__Source records__:

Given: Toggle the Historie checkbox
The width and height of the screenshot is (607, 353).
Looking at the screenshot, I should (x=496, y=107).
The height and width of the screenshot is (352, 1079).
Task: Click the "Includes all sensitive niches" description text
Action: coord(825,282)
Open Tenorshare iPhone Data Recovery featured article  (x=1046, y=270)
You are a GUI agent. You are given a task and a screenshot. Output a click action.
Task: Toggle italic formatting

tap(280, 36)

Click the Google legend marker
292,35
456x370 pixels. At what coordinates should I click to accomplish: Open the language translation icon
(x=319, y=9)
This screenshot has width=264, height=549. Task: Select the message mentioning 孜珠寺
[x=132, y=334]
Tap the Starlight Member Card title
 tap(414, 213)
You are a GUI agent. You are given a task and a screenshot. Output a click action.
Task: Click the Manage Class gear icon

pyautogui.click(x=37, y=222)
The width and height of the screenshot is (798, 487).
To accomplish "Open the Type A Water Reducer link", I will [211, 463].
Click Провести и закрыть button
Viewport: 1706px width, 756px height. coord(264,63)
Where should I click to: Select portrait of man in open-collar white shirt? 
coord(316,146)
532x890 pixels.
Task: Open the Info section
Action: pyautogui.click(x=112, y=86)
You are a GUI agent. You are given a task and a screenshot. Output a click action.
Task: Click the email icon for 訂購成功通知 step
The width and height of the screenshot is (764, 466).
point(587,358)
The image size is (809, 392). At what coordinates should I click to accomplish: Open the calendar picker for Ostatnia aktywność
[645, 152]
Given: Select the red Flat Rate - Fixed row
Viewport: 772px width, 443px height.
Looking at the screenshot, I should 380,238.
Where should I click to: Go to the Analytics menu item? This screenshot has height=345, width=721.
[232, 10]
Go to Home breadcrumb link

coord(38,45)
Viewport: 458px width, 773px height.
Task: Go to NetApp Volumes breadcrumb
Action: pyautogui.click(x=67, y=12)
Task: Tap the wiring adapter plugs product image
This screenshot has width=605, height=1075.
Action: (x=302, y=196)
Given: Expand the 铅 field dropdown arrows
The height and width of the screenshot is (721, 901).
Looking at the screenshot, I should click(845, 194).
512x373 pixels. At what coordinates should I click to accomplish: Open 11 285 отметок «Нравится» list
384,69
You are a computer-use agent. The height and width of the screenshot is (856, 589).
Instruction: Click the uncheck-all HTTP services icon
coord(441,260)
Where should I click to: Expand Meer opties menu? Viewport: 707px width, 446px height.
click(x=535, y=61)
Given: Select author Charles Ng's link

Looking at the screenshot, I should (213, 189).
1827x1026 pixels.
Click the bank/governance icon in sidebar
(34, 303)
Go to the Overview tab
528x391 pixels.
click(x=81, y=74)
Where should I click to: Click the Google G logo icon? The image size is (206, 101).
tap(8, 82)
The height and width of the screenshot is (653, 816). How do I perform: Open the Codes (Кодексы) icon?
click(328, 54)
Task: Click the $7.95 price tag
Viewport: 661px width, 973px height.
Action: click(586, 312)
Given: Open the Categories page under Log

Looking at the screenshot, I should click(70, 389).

__Work to be completed__: The records above should be set down again word for word.

__The completed task__:
Given: Toggle the Historie checkbox
The width and height of the screenshot is (607, 353).
Looking at the screenshot, I should (x=496, y=107).
The height and width of the screenshot is (352, 1079).
Task: Click the "Includes all sensitive niches" description text
Action: coord(825,282)
Open Tenorshare iPhone Data Recovery featured article  (x=1046, y=270)
You are a GUI agent. You are given a task and a screenshot. Output a click action.
Task: Toggle italic formatting

tap(280, 36)

Click the Google legend marker
292,35
456x370 pixels. At what coordinates should I click to accomplish: Open the language translation icon
(x=319, y=9)
This screenshot has width=264, height=549. Task: Select the message mentioning 孜珠寺
[x=132, y=334]
Tap the Starlight Member Card title
 tap(414, 213)
You are a GUI agent. You are given a task and a screenshot. Output a click action.
Task: Click the Manage Class gear icon

pyautogui.click(x=37, y=222)
The width and height of the screenshot is (798, 487).
To accomplish "Open the Type A Water Reducer link", I will [211, 463].
Click Провести и закрыть button
Viewport: 1706px width, 756px height. coord(264,63)
Where should I click to: Select portrait of man in open-collar white shirt? 
coord(316,146)
532x890 pixels.
Task: Open the Info section
Action: pyautogui.click(x=112, y=86)
You are a GUI agent. You are given a task and a screenshot. Output a click action.
Task: Click the email icon for 訂購成功通知 step
The width and height of the screenshot is (764, 466).
point(587,358)
The image size is (809, 392). At what coordinates should I click to accomplish: Open the calendar picker for Ostatnia aktywność
[645, 152]
Given: Select the red Flat Rate - Fixed row
Viewport: 772px width, 443px height.
Looking at the screenshot, I should 380,238.
Where should I click to: Go to the Analytics menu item? This screenshot has height=345, width=721.
[232, 10]
Go to Home breadcrumb link

coord(38,45)
Viewport: 458px width, 773px height.
Task: Go to NetApp Volumes breadcrumb
Action: pyautogui.click(x=67, y=12)
Task: Tap the wiring adapter plugs product image
This screenshot has width=605, height=1075.
Action: (x=302, y=196)
Given: Expand the 铅 field dropdown arrows
The height and width of the screenshot is (721, 901).
Looking at the screenshot, I should click(845, 194).
512x373 pixels. At what coordinates should I click to accomplish: Open 11 285 отметок «Нравится» list
384,69
You are a computer-use agent. The height and width of the screenshot is (856, 589).
Instruction: Click the uncheck-all HTTP services icon
coord(441,260)
Where should I click to: Expand Meer opties menu? Viewport: 707px width, 446px height.
click(x=535, y=61)
Given: Select author Charles Ng's link

Looking at the screenshot, I should (213, 189).
1827x1026 pixels.
Click the bank/governance icon in sidebar
(34, 303)
Go to the Overview tab
528x391 pixels.
click(x=81, y=74)
Where should I click to: Click the Google G logo icon? The image size is (206, 101).
tap(8, 82)
The height and width of the screenshot is (653, 816). How do I perform: Open the Codes (Кодексы) icon?
click(328, 54)
Task: Click the $7.95 price tag
Viewport: 661px width, 973px height.
Action: click(586, 312)
Given: Open the Categories page under Log

Looking at the screenshot, I should click(70, 389).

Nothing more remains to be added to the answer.